CareTech OWL is an interdisciplinary centre for transdisciplinary research at HSBI. Besides researching and developing technologies for healthcare, nursing and social work, the focus is mainly on user-oriented, participatory research. For this reason, structures are being established in collaboration with many partners that enable a practical approach. These include CareTech HUBs, living labs, a common Care Data Infrastructure and fixed panels of test persons.

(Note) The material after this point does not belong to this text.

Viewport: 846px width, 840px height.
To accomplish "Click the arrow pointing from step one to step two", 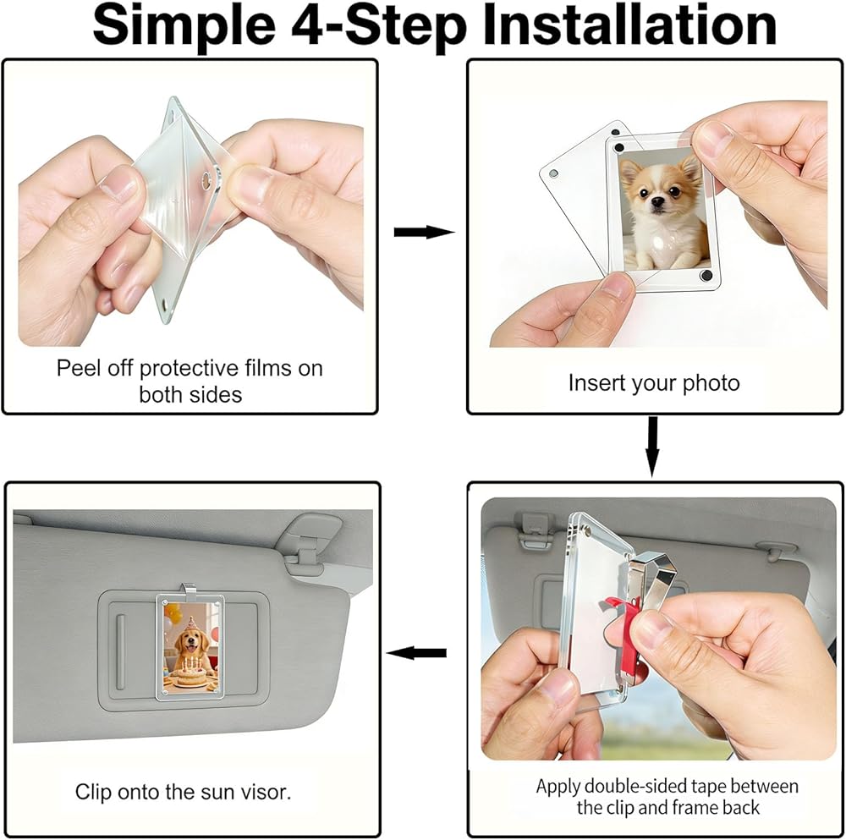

As part of the Smart Recycling Factory, the landfill location Pohlsche Heide will be developed into an efficient storage and processing centre for recyclable materials in the coming years. In the best-case scenario, these materials will be 100 per cent recyclable. Interdisciplinary teams from universities, transfer partners and administrations will generate innovations for a truly circular economy, with as little downcycling as possible. Besides Entsorgungswirtschaft Minden-Lübbecke Anstalt öffentlichen Rechts (EMiL AöR) , also HSBI, OWL University of Applied Sciences and Arts (TH OWL) and the German Institute for Standardisation (DIN) are involved.

On RailCampus OWL in Minden, the focus is on research and further training for railway technology of the future. This is where Campus OWL universities engage in sustainable joint activities in teaching, research and transfer. With the expansion of a strong cooperation network, the entire ‘railway innovation chain’ is represented at RailCampus OWL.

Bielefeld University of Applied Sciences and Arts (HSBI) aligns its research profile with global societal challenges and places particular emphasis on the areas of climate and energy, health, mobility and communication.

==Research Strategy==
HSBI aims to provide its researchers with professional support in terms of processes and structures, create greater relief and other forms of incentives for research and offer the best possible conditions. Additionally, it is a concern of HSBI to make its numerous and diverse research achievements at the university more visible, thus highlighting the university’s impact in the region and beyond.
This research strategy (see infobox for download) is a strategic concretisation of the objectives formulated in the university development plan. This is another strategic element, in conjunction with other strategies at HSBI, for transfer, international affairs and the Act2Sustain sustainability programme.

== Partnerships ==
The university maintains partnerships with over 150 universities worldwide. It also works with around 350 companies, particularly in the OWL region, to ensure practical training and research.